The other character, Kiri Luchile, is immune to Troy and can prevent the disease from manifesting in Elraine by touching her … but he has to all the time. Conflict!
Okay. That’s great. So where’s the fighting? There are assassins who are targeting the Sisters. There we go! Plus, Elraine and Kiri soon find themselves traveling with two amazing fighters — Fallan Denzell and Sui — who both have all kinds of tricks up their sleeves.
The irony is that the manga was cancelled before Elraine and Kiri could master a martial arts style invented just for them: the titular Double Art. What a waste!
Okay, so the main setting of this story is probably in one of the coolest places ever. Incidentally, it has an equally awesome name: The Unabara State or, the Haunt of Demons. Here, sinful martial artists who thirst for nothing but power and live for the utterly amazing sensation of going wild in battle chill out doing, well, sinful, wild stuff.
But there’s a problem. The ruler of this powerful state, Washitzu Naosata, wants a successor. And as the leader of a state filled with sinners, it makes sense that he would decide to send his 31 sons – yes, 31 sons – out on a quest to find powerful martial artists whom he’ll pit against each other to the death. The winner will, of course, be the successor.
One of the contenders is Kurogane Gama, the son of a man who’s rumored to have killed 1,000 Unabara martial artists.
So, there are fights to the death (at least 15), a guy whose dad has a pretty intense reputation and it all takes place in a state called the Haunt of Demons? Yeah, this is just plain awesome.
Teppuu follows Ishidou Natsuo, an immensely gifted athlete, who joins a martial arts club just so she can beat the crap out of a person because that character’s facial expression is too cheerful.
The fact that Ishidou is incredibly talented at sports (and bored because of it) makes her the perfect kind of character to get her ass whooped. And the surprise she gets later on just makes this story even better.
You know how Naruto wants to become Hokage? Remember how, at the beginning of the show, no one liked him and that Naruto wasn’t very good at ninjitsu (or, well, anything)? Well, the main character in this manga thirsts after a seemingly more unachievable goal.

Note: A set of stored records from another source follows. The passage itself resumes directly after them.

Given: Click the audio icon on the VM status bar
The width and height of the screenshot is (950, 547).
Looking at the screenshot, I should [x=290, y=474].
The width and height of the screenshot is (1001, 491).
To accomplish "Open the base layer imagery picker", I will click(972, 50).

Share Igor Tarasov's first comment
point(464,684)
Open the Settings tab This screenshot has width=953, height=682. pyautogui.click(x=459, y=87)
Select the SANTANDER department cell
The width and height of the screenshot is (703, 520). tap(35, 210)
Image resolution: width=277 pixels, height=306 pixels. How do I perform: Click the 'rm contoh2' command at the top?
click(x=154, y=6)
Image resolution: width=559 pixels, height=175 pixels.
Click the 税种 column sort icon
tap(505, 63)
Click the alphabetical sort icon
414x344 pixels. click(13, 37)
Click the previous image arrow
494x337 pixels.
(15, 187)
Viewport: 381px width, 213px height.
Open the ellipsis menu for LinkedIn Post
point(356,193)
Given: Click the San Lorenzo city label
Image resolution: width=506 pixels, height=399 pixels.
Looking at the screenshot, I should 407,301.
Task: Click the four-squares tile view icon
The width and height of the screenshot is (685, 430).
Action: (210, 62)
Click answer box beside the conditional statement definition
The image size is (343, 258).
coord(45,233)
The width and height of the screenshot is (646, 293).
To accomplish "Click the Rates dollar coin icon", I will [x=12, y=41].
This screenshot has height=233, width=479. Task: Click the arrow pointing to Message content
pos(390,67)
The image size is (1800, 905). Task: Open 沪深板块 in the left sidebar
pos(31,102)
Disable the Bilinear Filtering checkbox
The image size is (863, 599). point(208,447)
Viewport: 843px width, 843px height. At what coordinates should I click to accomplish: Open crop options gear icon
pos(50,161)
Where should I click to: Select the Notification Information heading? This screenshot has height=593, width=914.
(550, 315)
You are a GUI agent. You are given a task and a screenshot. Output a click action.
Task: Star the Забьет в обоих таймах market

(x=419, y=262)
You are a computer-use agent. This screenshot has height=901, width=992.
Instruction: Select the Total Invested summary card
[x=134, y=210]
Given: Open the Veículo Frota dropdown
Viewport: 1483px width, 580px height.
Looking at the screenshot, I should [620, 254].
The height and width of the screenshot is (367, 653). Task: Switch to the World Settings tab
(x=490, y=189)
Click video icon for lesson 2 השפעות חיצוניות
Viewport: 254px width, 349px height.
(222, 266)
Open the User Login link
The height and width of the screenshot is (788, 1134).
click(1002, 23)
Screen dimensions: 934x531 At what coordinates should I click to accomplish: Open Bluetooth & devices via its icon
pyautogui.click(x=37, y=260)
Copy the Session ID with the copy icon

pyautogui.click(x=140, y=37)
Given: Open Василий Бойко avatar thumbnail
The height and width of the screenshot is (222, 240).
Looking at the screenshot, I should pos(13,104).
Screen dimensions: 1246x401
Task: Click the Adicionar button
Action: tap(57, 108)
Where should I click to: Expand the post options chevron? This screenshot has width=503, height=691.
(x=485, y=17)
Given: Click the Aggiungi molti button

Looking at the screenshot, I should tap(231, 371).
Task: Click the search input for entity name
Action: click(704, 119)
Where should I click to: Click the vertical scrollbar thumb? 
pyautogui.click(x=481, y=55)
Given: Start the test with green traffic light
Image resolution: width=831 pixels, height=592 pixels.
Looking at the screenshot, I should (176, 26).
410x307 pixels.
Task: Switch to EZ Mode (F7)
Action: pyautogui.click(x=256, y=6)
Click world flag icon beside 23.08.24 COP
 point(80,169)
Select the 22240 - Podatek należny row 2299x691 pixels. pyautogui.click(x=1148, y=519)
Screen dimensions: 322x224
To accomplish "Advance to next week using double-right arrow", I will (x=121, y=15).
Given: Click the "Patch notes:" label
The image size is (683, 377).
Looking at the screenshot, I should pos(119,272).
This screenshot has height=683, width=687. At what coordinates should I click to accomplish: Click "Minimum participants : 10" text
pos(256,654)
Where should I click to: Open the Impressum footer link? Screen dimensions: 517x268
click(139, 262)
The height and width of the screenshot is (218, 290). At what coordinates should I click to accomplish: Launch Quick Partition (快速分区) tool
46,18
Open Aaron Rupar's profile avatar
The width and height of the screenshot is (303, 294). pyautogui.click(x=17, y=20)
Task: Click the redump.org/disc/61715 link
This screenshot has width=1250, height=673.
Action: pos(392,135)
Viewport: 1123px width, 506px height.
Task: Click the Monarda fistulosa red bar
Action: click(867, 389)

Ushio Hinomaru wants to become a Hinoshita Kaisan, which is the highest possible rank you can achieve in professional sumo.
That alone seems hard. But there’s more. Hinomaru is pretty small. A skinny, little twerp who wants to wrestle with big, heavy guys in a sport where you normally use your strength and size to win? Sounds ridiculous. But it doesn’t stop Hinomaru. Rather than give up on his dreams, Hinomaru decides to join the sumo club, Oodachi High School.
Stories about kids who not only want something they most likely can’t get, but pursue them in extreme ways is always a thrilling read. And, for now, that’s the only way we can enjoy it … by reading.